▶ **MATERIAL PROVIDED**:
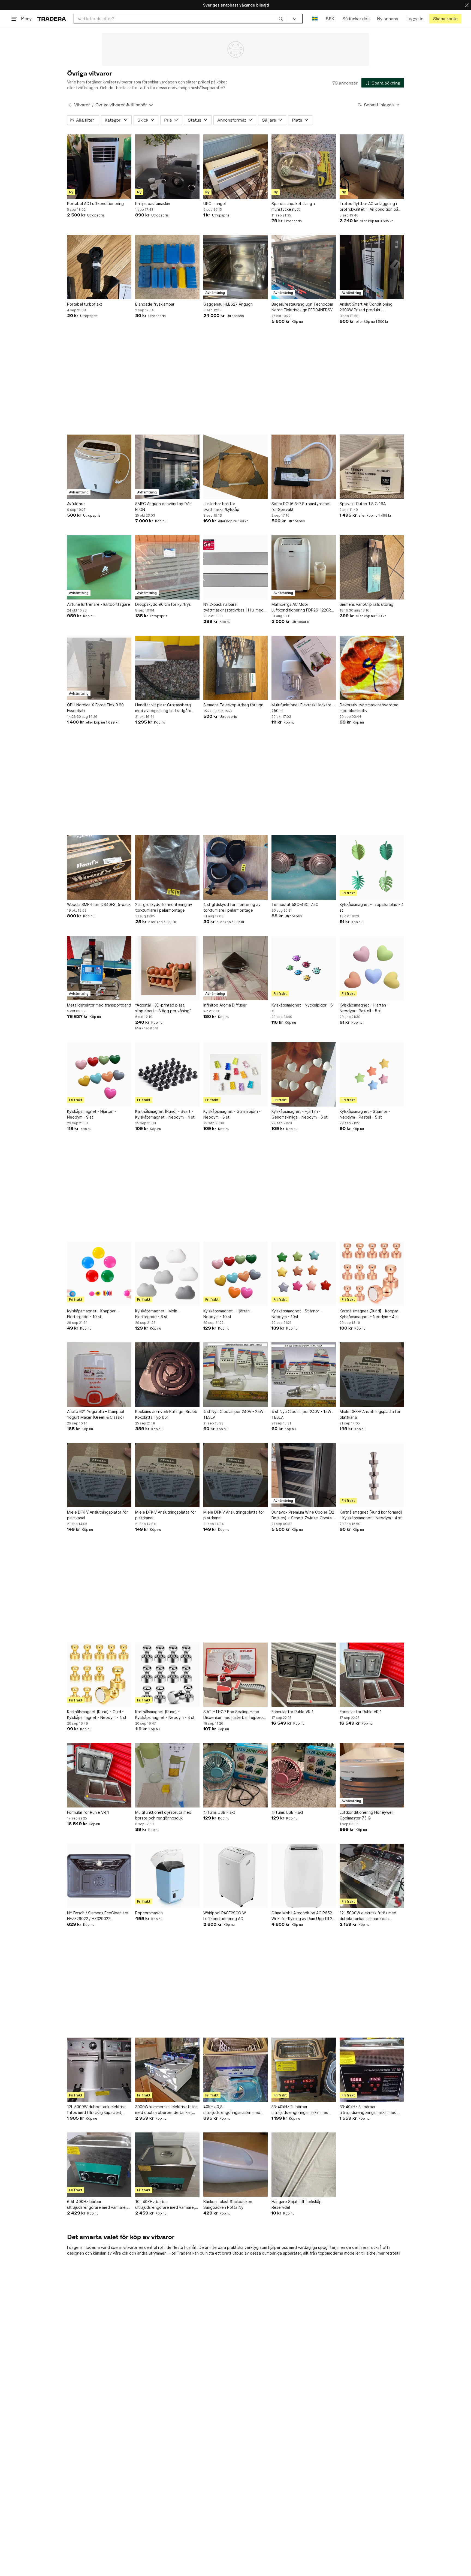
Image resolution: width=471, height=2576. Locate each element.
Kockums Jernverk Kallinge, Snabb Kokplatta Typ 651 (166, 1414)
--
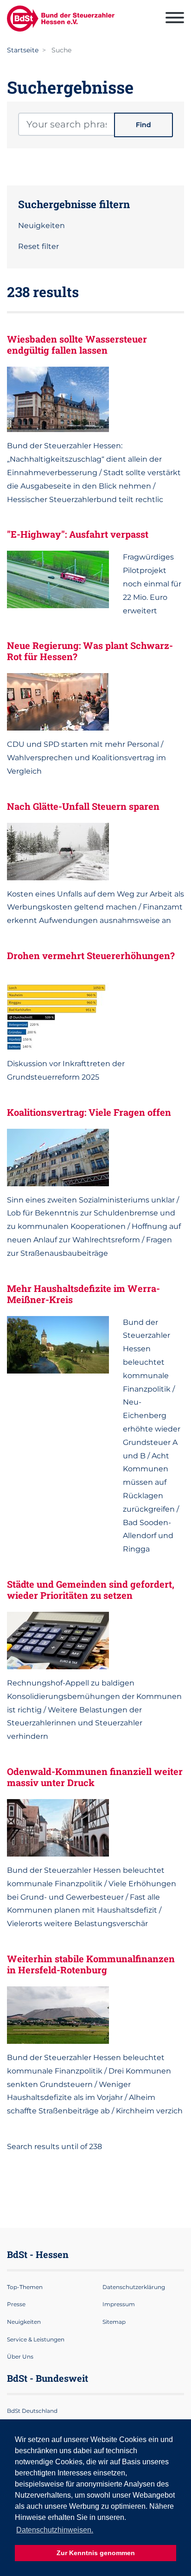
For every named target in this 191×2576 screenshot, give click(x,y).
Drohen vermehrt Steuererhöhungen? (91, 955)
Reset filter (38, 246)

▶ **PROBLEM TO WORK ON**:
In the listing above, find the line containing "Image resolution: width=471, height=2576." and the line containing "Kockums Jernverk Kallinge, Snabb", then retype both and every line between them exactly, with nothing else.

▶ **EXERCISE ANSWER**:
Image resolution: width=471, height=2576. Locate each element.
Kockums Jernverk Kallinge, Snabb Kokplatta Typ 651 (166, 1414)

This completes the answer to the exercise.